Back on the street, she listened to the street noises and snatches of conversation. Tried to notice the rest of the world going by; to pretend, for a few minutes, that she wasn’t wound up and anxious. Wasn’t worried about failure. Didn’t miss François. That she believed she could take on this herculean task of running the mission herself. A mission that had become personal.

In the reflections in the store windows she passed, Valentine checked to see if anyone was following her. She didn’t expect there to be. But she always watched.

A few people inside glanced back idly at her. Some with mild curiosity. They didn’t see her. Not really. It was her look that caught their eyes. Diverted them from noticing her identifying features.
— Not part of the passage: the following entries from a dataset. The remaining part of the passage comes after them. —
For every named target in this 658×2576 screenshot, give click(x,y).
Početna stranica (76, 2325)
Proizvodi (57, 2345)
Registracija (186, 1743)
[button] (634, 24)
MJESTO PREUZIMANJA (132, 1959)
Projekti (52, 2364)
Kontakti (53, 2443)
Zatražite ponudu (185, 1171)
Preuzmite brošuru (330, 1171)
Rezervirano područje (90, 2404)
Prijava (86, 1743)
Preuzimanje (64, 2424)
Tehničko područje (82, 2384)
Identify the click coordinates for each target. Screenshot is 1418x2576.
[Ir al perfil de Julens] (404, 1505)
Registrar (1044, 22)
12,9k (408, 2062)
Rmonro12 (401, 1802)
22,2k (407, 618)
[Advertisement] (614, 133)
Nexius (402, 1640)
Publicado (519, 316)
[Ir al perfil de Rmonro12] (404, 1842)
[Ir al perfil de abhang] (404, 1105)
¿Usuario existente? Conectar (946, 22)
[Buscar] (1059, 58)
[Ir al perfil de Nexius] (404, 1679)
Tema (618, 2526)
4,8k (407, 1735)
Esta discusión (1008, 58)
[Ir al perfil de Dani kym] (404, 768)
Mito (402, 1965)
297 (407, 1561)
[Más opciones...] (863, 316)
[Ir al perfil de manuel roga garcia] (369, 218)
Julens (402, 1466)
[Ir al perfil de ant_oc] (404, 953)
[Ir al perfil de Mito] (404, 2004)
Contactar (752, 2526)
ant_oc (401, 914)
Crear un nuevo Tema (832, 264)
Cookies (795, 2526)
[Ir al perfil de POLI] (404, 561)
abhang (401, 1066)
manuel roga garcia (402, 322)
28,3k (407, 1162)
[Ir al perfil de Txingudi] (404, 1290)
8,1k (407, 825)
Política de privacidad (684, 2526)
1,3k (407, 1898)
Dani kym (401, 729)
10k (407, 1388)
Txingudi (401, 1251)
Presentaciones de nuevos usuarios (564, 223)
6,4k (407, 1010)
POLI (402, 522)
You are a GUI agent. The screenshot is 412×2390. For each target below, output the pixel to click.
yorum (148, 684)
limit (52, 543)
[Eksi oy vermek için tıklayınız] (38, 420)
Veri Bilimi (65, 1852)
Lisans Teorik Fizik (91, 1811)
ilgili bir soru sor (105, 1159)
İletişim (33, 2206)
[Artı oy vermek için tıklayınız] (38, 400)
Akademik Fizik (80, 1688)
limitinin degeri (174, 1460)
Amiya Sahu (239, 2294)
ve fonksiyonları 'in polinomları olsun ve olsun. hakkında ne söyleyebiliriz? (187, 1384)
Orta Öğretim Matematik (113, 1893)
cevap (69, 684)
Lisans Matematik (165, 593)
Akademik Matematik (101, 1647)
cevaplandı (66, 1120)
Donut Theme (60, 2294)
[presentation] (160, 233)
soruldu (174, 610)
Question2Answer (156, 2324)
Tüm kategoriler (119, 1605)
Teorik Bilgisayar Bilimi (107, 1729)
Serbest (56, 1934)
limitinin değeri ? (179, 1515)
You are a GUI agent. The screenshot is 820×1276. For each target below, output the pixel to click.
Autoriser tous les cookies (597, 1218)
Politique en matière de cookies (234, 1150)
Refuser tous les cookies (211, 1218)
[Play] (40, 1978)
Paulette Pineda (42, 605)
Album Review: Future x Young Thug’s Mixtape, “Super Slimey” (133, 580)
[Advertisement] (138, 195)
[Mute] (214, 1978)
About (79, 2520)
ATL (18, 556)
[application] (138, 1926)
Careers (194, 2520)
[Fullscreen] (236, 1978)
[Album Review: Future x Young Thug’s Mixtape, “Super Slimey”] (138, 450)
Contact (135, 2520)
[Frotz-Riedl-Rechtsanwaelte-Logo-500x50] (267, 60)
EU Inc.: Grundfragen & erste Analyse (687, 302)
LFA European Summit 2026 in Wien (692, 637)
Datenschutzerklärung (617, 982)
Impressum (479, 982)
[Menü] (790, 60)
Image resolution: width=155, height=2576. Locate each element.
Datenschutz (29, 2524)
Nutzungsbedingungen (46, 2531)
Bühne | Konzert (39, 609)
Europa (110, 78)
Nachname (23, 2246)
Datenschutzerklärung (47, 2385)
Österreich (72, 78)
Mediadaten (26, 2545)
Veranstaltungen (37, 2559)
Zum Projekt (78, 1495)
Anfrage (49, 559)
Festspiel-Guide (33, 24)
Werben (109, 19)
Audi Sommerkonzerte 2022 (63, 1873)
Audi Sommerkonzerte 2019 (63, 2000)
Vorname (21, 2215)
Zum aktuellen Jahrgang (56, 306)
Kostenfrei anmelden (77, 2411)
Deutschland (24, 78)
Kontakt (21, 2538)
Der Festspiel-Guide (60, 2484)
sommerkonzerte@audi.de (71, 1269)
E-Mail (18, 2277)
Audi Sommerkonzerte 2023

The uniform, cultivated over the years, was calculated to be just slutty enough so that the people who looked twice didn’t see past the outfit: shoulder-length, thick black hair. Bangs. Oversize black sunglasses that hid half her face. At night she substituted an oversize pair of tinted glasses even though she had 20/20 vision. Skintight blue jeans. Leather boots up to her knees. A white or black T-shirt. Never a bra, so there was typically a suggestion of nipples. Depending on the weather, either one of two old worn leather jackets: a fawn-colored blazer she’d appropriated from François’s closet years before, with double pockets inside and out; or a thrift-shop black bomber with a dozen pockets. She always had to have her hands free. Around her waist, she wore a belt. Halfway back, her knife hung off it. Invisible under the jacket, she felt it. And there was a gun tucked into the right boot.

She punched in the code and went through the door. William was where she’d left him. Sitting inside the parked car.

“Anything happen while I was gone?” she asked.

“Music. Kitchen noises. Dead fucking nothing.”

Earlier that morning, Valentine and William had followed the Citröen to the café. While Griffin and Jac were eating, Valentine had managed to attach a GPS device to the underside of their car. It had been routine, simple: she went to a bakery and bought some croissants, then walked down the street where they’d parked the Citröen. Just as she passed the car, she pretended to trip, dropping the bag. While she bent over to pick it up, she reached out and voila—it was done.

But the damn device had only helped them track the car to a parking lot used by a complex of stores. Too many stores. There had been no way to tell which one they’d gone into or what they’d bought.

No way to watch all the doorways and create a diversion and abduct Jac L’Etoile. They were going to have to find another opportunity.

Back on Rue des Saints-Pères, she and William had watched them get out of the car. Griffin carrying a suitcase. The two of them accompanied by another man. From the scraps of conversation they were able to hear with the directional mike in the following half hour they were able to pick up his name—Malachai—and a few words suggesting Jac and Griffin were going to make another effort to find Robbie. But no one had left the house or the boutique.